Information supplied
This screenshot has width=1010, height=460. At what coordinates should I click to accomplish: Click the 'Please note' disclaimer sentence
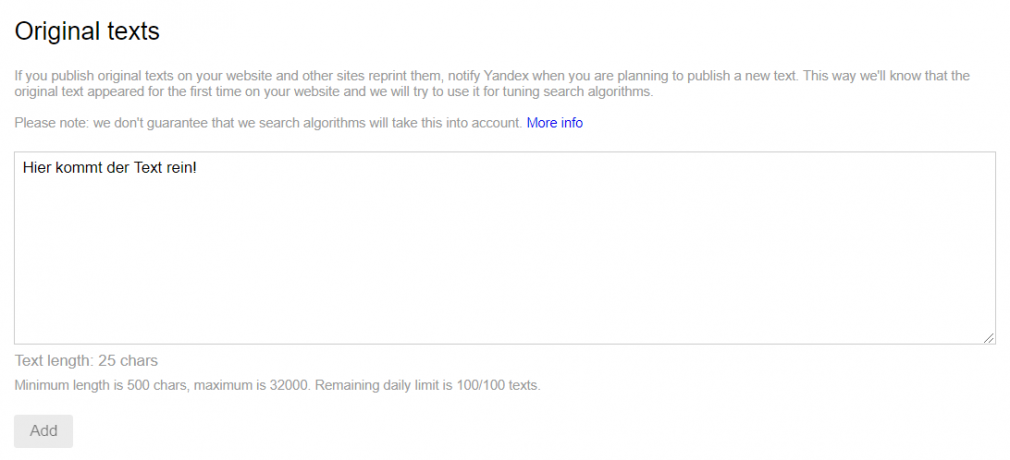point(268,122)
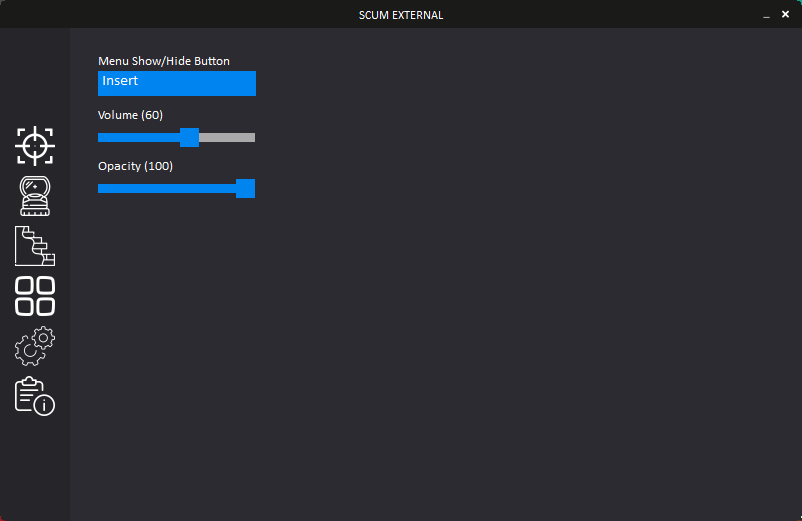This screenshot has height=521, width=802.
Task: Switch to the four-squares grid section
Action: coord(35,296)
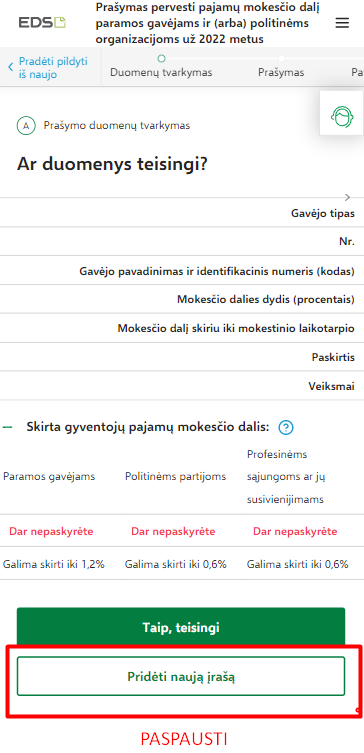The width and height of the screenshot is (364, 753).
Task: Click the Pradėti pildyti iš naujo link
Action: (x=53, y=68)
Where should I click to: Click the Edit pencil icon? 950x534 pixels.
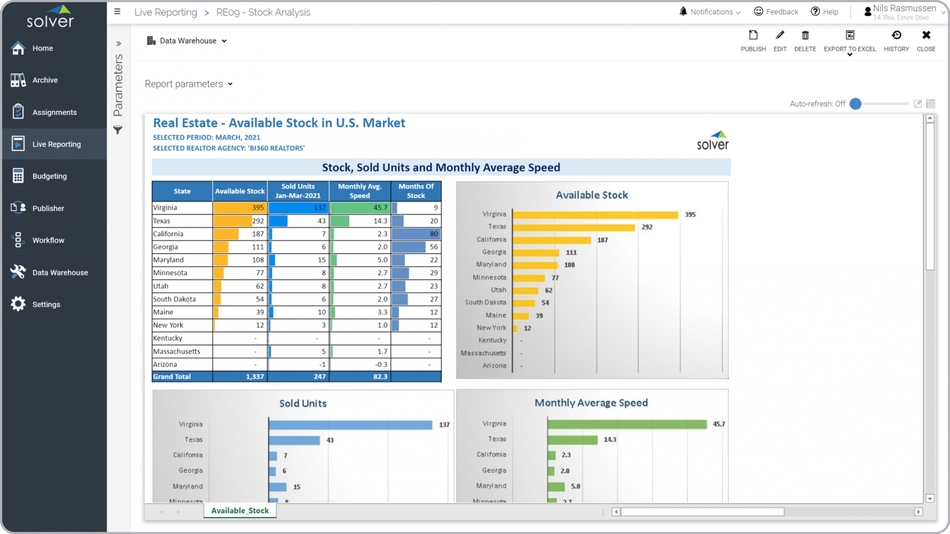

Task
Can you rewrite all of the data above as a numbered list with the blank lines and the pictures left out?

Written solution
1. This screenshot has width=1010, height=460. At what coordinates should I click to accomplish: Click the 'Please note' disclaimer sentence
2. point(268,122)
3. This screenshot has height=521, width=802.
4. Task: Switch to the four-squares grid section
5. Action: coord(35,296)
6. The width and height of the screenshot is (364, 753).
7. Task: Click the Pradėti pildyti iš naujo link
8. Action: (x=53, y=68)
9. Where should I click to: Click the Edit pencil icon? 950x534 pixels.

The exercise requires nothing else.